Они застали Ираклия в кабинете. Государь, позёвывая, просматривал какие-то бумаги.
— Что тебя привело сюда в столь ранний час? — спросил Ираклий, бросив на сестру удивлённый взгляд. — И вы здесь, Чабуа! Я думал, что вы уже дома. Что вам угодно?
— Государь, повелите освободить Бесики! — сразу выпалил Чабуа. — Прошу вас, освободите его, если за ним нет особенной вины. Он рос вместе с вашим сыном! Это на редкость одарённый юноша. Не губите его напрасно.
— Твоё великодушие меня не удивляет, Чабуа, но я не ожидал от тебя обвинения в несправедливости!
— Простите, государь, — Чабуа не ожидал такого ответа и растерялся. — Боже меня упаси обвинять вас в несправедливости! Я хотел сказать, если он не совершил большого преступления…
— Любопытно знать, почему ты так усиленно защищаешь его? Ведь он как будто твой враг?
— Можно ли назвать враждой наши нелады, государь? К тому же, зная людей, я уверен, что многие будут считать меня причиной всех его несчастий. Поэтому я и осмеливаюсь обратиться к вам с просьбой об его освобождении.
Ираклий отрицательно покачал головой.
— Напрасно ты потревожил себя, Чабуа.
— Я позволю себе ещё раз повторить свою просьбу. Я встревожен, государь. Католикос приказал предать огню светские книги…

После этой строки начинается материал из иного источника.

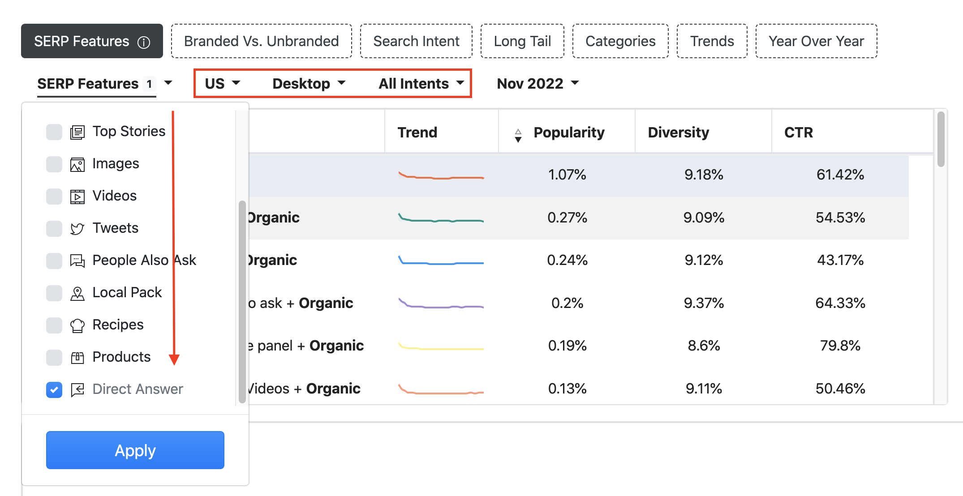This screenshot has height=496, width=963.
Task: Click the Images picture icon
Action: tap(77, 164)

— Знаю, что ты хочешь сказать, — прервал его Ираклий, — знаю и соглашаюсь с тобой: это в самом деле невиданный, достойный порицания приказ. Я не слыхал, чтобы кто-нибудь в мире, кроме инквизиторов, сжигал светские книги на кострах. Но скажите, разве вправе я, с моей расшатанной и полуразорённой страной, восстанавливать против себя церковь из-за двух-трёх сотен печатных книг? Книжные склады католикоса завалены церковными книгами — их там накопилось, если не ошибаюсь, на две тысячи туманов. Никто не покупает этих книг, а «Витязя в тигровой шкуре» вырывают из рук друг у друга. Да и что удивляться спросу на Руставели, — ведь даже писания моего отца заучиваются наизусть! Как же мне быть? Для блага страны я вынужден позволить католикосу совершить столь постыдное дело. Но знай, Чабуа, что есть бессмертные книги. Можно жечь их на кострах, выбросить в реку, рвать на клочки — они всё равно неистребимы: их нельзя уничтожить. Как может католикос одолеть Руставели? Даже собрав всё напечатанные царём Вахтангом экземпляры этой книги и предав их сожжению, католикос ничего этим не добьётся. Он лишь опозорит самого себя. На Руставели покушались тысячи его врагов, но он всё же дошёл до нас через столетия. А ты, мой Чабуа, должен простить своему государю, если иногда, для блага государства, он закрывает глаза на злые деяния. Дайте мне восстановить страну — и я перенесу сюда из Греции весь Парнас вместе с Аполлоном.
— А Бесики, государь?
— Бесики я не могу освободить и прошу больше не заговаривать со мной об этом. Желаю покойной ночи, князь!
Чабуа почтительно склонился перед царём и вышел из комнаты. Ираклий проводил его взглядом и повернулся к Анне. Пылающий взор сестры смутил его.
— Ну и утомил меня этот пир! — проговорил Ираклий и зевнул, делая вид, что не замечает волнения Анны. — Однако ты рано поднялась! Или ты не ложилась всю ночь?